Gość na filmie wygląda jak typowy polski "prywatny przedsiębiorca", czyli cwaniaczek o średnich kompetencjach, który myśli, że jak założy drogi gajer, to nie widać słomy w butach. Przyjechał kolejny przekozak, syneczek, zwykły dresik nazywany "panem" prowokacyjnie filmujący niewinnego tatusia. Policjantka nie próbuje mu wyrwać telefonu, tylko wykręcić rękę (telefon głąb trzyma w prawej ręce, a policjantka go szarpie za lewą). Wniosek jest prosty: jakby stary komuch zamiast siedzieć w samochodzie, co powinien robić, jak policjant nie zaleci inaczej, to akcji by nie było.
Żenujące jest, że w imie chorej nienawiści niektórych do policji, bronią bezkrytycznie jakiegoś cwaniaczka.
karington napisał/a:
PS. Przepraszam za składnie, ubolewam nad tym że na polibudzie nie ma zajęć z naszego ojczystego języka.
Posiadacz Matury powinien potrafić poprawnie wypowiadać się. Nauka języka polskiego na studiach, to trochę za późno. Ale sądząc po poziomie twojej wypowiedzi, ta "polibuda" to też musiało być straszne dno, jak taki imbecyl był w stanie się utrzymać.
konto usunięte
2015-09-19, 0:37
@tranzystor nie zesraj się
konto usunięte
2015-09-20, 22:26
tranzystor napisał/a:
jak dla mnie obie strony są mało wiarygodne.

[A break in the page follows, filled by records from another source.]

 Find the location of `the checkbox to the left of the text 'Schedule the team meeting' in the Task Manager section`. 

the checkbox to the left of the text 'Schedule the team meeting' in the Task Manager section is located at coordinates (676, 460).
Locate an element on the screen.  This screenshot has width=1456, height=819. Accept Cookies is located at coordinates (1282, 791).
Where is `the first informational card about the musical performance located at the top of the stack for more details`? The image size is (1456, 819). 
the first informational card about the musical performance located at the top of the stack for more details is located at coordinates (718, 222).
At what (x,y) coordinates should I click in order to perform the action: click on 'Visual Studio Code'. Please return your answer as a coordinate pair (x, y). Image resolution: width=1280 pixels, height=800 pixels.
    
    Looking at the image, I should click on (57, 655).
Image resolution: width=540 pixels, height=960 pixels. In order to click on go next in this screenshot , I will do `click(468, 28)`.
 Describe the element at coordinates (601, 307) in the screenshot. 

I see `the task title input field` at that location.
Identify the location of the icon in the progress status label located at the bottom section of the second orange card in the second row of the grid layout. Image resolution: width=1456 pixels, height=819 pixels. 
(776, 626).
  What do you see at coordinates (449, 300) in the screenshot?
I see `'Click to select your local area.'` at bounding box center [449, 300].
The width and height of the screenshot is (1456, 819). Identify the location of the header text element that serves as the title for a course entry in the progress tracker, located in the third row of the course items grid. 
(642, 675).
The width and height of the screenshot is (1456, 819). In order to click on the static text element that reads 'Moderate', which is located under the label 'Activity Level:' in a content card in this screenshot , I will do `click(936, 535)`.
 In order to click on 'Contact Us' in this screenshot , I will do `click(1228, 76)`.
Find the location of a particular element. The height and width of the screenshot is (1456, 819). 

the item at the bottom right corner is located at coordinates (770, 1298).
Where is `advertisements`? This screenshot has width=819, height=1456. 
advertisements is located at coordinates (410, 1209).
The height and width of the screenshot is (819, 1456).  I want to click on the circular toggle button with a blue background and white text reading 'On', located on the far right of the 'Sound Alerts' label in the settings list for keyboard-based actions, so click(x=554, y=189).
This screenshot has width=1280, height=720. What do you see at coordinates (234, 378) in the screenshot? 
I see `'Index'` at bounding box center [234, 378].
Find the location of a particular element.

To już ustaliliśmy - że przedsiębiorca jest z definicji nieuczciwy, bo przecież kto by mógł się uczciwe w tym kraju czegoś dorobić oprócz garba
Generalnie wokół tego zbudowałeś całą swoją analizę sytuacji.
Podchodzisz emocjonalnie, zamiast racjonalnie.
voidinfinity napisał/a:
Podchodzisz emocjonalnie, zamiast racjonalnie.
Wręcz przeciwnie, podchodzę bardzo racjonalnie i konkretnie. Stwierdziłem na wstępie, że nie znamy początku zajścia, więc nie można jednoznacznie stwierdzić czyjejś winy. Na filmie natomiast widać dość agresywne zachowanie "biznesmana" w kajdankach i jego dresika, czyli synka. Ale Ty, żeby się przypodobać gimbusom orzekłeś odrazu winę Policji, bo przecież JPna100%.